On 06/03/2019 22:06, Paul Guo wrote:
The patch also modifies heap_multi_insert() a bit to do a bit further code-level optimization by using static memory, instead of using memory context and dynamic allocation.

If toasting is required, heap_prepare_insert() creates a palloc'd tuple. That is still leaked to the current memory context.

Leaking into the current memory context is not a bad thing, because resetting a memory context is faster than doing a lot of pfree() calls. The callers just need to be prepared for that, and use a short-lived memory context.

By the way, while looking at the code, I noticed that there are 9 local arrays with large length in toast_insert_or_update() which seems to be a risk of stack overflow. Maybe we should put it as static or global.

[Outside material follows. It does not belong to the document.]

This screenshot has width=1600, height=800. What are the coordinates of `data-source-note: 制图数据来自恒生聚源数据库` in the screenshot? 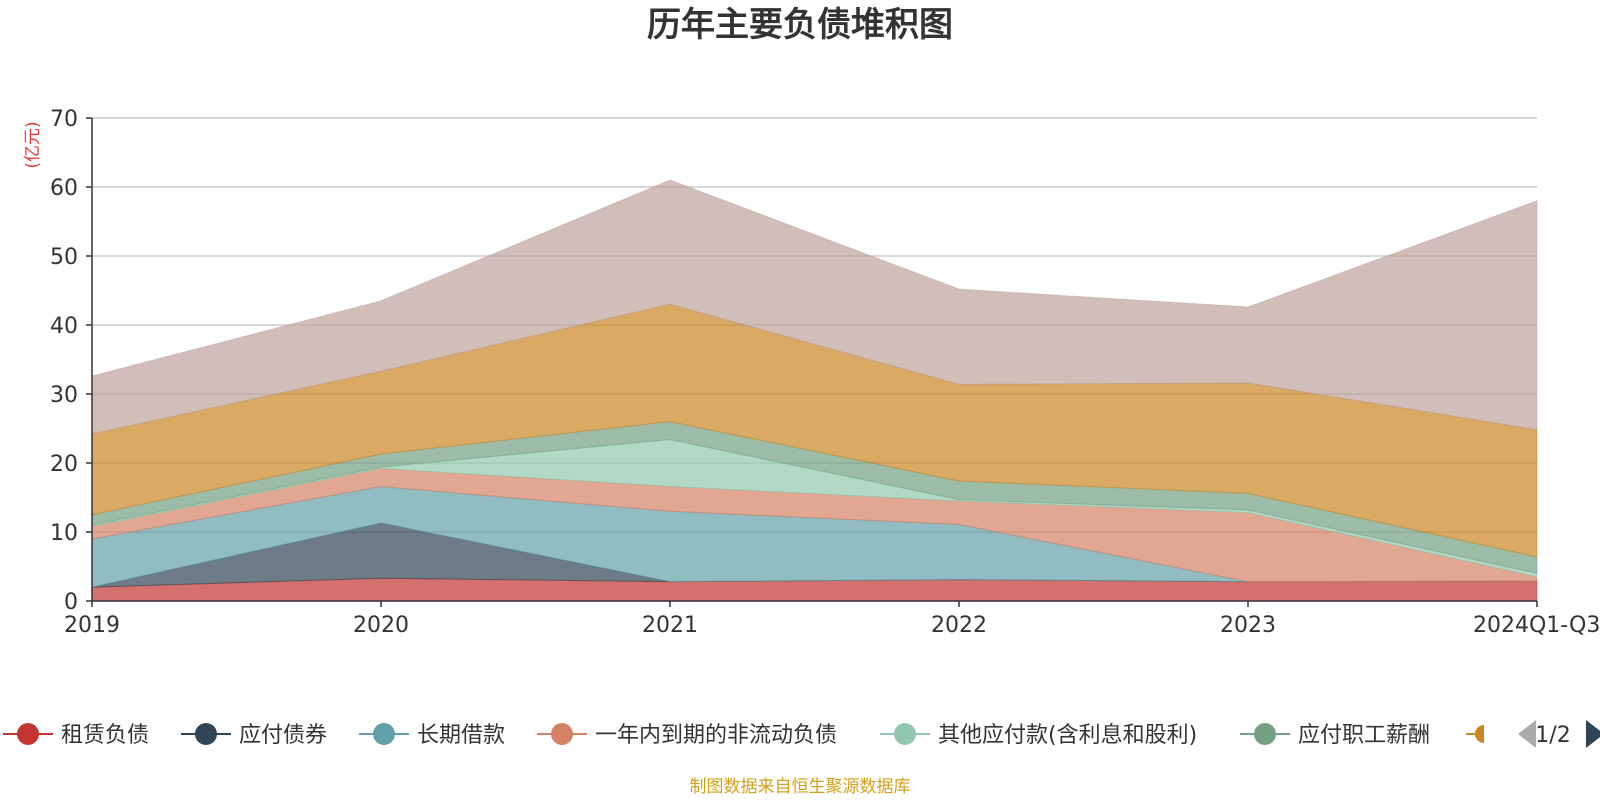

Hmm. We currently reserve 512 kB between the kernel's limit, and the limit we check in check_stack_depth(). See STACK_DEPTH_SLOP. Those arrays add up to 52800 bytes on a 64-bit maching, if I did my math right. So there's still a lot of headroom. I agree that it nevertheless seems a bit excessive, though.

With the patch,

Time: 4728.142 ms (00:04.728)
Time: 14203.983 ms (00:14.204)
Time: 1008.669 ms (00:01.009)

Baseline,
Time: 11096.146 ms (00:11.096)
Time: 13106.741 ms (00:13.107)
Time: 1100.174 ms (00:01.100)

Nice speedup!

While for toast and large column size there is < 10% decrease but for small column size the improvement is super good. Actually if I hardcode the batch count as 4 all test cases are better but the improvement for small column size is smaller than that with current patch. Pretty much the number 4 is quite case specific so I can not hardcode that in the patch. Of course we could further tune that but the current value seems to be a good trade-off?

Have you done any profiling, on why the multi-insert is slower with large tuples? In principle, I don't see why it should be slower.